I met Doug Kim last year when I interviewed Jason Strasser for PokerStars blog. If you don't remember, Jason was one of the chip leaders into the money but suffered a horrific beat when his aces were cracked by A-Ks. Following Doug gave me someone to root for until the Final Table, when he went out in 7th place. Doug then went to work shortly after his Main Event experience, playing little poker as he worked long hours for a consulting firm. David Einhorn finished 18th last year in the Main Event. You probably remember him from ESPN for his sweatshirt with handprints of his family covering it. Einhorn donated his $659,730 winnings to the Michael J. Fox Foundation for Parkinson's Research, an incredibly selfless act after getting down to the last two tables.

John Ambrust is hardly similar to Einhorn, the investment banker, husband, and father. John is three years out of Duke and has a girlfriend. His last job hasn't been financially lucrative, but it has been as selfless as Einhorn's action. John is a teacher with a special interest in underprivileged youth. He taught 8th grade math (what else?) in inner city Atlanta and just moved to Los Angeles, where he will be teaching 9th and 10th grade math and algebra.

Last year as a PokerStars qualifier, he was among the chipleaders heading to the cash bubble. Over a span of a couple levels, he went from a ton of chips to an exit short of the money. This year, he finished 18th for $381,302. Two hands were key to his exit.

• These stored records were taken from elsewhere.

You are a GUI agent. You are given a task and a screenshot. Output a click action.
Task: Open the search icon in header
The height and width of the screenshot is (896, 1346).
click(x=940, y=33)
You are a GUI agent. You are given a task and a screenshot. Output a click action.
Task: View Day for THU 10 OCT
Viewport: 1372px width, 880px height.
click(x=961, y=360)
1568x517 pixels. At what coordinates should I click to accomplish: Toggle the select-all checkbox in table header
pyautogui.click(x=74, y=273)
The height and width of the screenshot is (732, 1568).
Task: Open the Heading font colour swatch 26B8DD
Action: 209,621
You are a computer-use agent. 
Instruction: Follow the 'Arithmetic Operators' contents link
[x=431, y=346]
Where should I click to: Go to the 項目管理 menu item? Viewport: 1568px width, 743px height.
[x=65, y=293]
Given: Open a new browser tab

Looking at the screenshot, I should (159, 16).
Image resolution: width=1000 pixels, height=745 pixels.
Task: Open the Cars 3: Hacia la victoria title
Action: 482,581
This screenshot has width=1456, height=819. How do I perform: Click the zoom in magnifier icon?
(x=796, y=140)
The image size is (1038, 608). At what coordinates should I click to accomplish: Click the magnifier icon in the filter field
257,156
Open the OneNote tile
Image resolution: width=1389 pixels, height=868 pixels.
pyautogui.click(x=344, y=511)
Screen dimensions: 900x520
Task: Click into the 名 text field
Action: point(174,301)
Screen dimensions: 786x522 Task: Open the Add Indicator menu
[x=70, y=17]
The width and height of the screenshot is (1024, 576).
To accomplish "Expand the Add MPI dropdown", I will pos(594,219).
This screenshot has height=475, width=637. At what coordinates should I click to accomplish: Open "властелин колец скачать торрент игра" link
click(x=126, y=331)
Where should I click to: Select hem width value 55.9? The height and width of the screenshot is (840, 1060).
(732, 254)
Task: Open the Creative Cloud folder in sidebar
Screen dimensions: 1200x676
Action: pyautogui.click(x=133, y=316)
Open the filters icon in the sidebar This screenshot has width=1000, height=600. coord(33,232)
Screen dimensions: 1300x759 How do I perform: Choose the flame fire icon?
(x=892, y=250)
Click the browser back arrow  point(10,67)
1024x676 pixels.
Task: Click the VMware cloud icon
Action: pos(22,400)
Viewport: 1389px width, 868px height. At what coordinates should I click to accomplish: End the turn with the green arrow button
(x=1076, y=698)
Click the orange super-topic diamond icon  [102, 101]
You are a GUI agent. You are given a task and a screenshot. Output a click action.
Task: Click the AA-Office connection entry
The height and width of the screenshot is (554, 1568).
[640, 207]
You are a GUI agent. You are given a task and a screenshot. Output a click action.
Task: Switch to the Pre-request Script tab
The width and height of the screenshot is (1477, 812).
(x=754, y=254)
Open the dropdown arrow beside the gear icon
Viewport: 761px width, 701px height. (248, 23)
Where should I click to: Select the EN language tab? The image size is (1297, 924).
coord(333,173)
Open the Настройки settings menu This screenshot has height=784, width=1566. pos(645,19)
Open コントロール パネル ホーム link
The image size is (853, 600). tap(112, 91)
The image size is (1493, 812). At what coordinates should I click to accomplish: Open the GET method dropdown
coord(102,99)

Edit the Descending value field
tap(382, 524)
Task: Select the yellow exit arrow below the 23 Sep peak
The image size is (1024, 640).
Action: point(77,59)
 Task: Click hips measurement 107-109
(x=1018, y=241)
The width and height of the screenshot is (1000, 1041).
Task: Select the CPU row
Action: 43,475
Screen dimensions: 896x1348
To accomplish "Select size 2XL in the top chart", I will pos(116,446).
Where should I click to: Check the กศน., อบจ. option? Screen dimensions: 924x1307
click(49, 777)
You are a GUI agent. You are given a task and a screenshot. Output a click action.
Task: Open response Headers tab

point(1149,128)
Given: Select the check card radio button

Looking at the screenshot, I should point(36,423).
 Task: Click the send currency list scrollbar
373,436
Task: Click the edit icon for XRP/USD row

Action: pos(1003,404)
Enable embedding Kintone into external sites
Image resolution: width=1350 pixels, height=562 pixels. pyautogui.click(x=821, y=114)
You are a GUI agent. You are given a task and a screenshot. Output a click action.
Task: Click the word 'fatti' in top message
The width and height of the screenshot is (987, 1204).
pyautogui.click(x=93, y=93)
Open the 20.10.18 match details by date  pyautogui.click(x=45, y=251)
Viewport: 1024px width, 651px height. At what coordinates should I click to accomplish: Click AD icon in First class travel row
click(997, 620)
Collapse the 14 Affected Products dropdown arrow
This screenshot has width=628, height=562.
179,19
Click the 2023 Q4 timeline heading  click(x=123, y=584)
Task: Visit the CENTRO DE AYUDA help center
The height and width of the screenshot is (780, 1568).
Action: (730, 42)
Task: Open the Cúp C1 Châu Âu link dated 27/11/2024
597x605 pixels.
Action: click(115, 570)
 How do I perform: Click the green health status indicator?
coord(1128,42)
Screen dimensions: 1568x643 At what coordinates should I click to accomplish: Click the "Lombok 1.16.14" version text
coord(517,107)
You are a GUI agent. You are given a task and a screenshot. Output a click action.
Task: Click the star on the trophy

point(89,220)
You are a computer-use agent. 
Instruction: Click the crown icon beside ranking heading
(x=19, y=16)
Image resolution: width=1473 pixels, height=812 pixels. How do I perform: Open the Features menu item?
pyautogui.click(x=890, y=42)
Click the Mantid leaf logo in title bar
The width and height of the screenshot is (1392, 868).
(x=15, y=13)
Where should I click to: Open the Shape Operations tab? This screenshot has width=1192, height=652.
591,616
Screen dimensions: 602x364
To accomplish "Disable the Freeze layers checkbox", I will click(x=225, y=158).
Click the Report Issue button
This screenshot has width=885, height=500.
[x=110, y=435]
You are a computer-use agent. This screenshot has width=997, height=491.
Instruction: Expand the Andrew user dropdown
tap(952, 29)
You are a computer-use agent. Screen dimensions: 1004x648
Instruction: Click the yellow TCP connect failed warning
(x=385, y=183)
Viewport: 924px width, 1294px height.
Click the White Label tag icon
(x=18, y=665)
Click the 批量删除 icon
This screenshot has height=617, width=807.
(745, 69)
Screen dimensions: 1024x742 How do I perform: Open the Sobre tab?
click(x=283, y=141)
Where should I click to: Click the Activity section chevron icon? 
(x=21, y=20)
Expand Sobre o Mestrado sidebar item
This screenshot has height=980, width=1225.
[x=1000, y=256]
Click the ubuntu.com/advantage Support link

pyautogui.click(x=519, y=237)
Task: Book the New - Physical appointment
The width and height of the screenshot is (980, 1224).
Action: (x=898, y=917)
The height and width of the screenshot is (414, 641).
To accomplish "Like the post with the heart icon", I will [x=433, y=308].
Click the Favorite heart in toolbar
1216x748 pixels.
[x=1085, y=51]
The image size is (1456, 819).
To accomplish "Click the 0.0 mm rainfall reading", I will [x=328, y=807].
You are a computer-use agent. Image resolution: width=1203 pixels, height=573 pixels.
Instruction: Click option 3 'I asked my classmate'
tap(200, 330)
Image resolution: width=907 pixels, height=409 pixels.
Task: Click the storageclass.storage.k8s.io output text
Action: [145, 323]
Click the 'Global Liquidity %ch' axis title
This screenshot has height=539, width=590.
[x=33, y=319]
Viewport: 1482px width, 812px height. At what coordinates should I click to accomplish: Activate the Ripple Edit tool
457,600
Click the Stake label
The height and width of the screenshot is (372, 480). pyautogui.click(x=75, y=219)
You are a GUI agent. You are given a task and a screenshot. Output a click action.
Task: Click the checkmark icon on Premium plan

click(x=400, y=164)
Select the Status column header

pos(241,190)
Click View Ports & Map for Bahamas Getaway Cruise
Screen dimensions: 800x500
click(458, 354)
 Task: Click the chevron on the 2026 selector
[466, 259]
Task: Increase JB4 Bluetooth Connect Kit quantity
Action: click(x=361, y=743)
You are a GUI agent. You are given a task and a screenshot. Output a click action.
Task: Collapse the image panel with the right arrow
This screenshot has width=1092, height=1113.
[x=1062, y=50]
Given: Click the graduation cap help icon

In a limped pot, the flop came Kd-6s-8s. Tuan Lam bet 350k, and John called along with Lee Childs. Ks came on the turn, and Tuan checked. John fired out 1.5m, and Tuan called after Childs folded. The fourth spade, an ace, brought ooh's and aah's from the crowd. Tuan checked, and John fired out 3m. Tuan called pretty quickly with Js-9s, and John mucked. "It was the third bluff that didn't work out of probably a hundred," he said afterwards.

He folded for probably an orbit, then Ray Hinson and Lee Childs limped 100k from the button. John raised for another 600k, and after a couple minutes Childs made it another 1.6m. John quickly moved all-in for another 3.34m. It took several minutes, but Childs called with Ac-Qs. John flipped over As-Ks, a dominating position. It was a sick sound when Jc-7c-2c came on the flop, and when the 10c flipped over on the turn, it was the end for John Armbrust. It was a sick way to go out, but is there any other?


Armbrust waits to see if Childs will call


John and I headed to his Mexican dive that he found. He followed Jim McManus' "Positively Fifth Street" book as a guide for playing in the Main Event. He ate the same meal for lunch and dinner, wore the same basic outfit. A Bellagio cap sat on his head. He sent regular emails and text messages to his sister, who then forwarded the information through his big fan base in Austin.

He'll be playing more on PokerStars in the future and may play tournaments in Commerce. But he has a new home and a new job and a girlfriend now living in the same city as he is for the first time in their relationship. And he has new kids to connect with, to make a difference in their lives. And if he can sneak in a tournament here and there, that's adds up as well.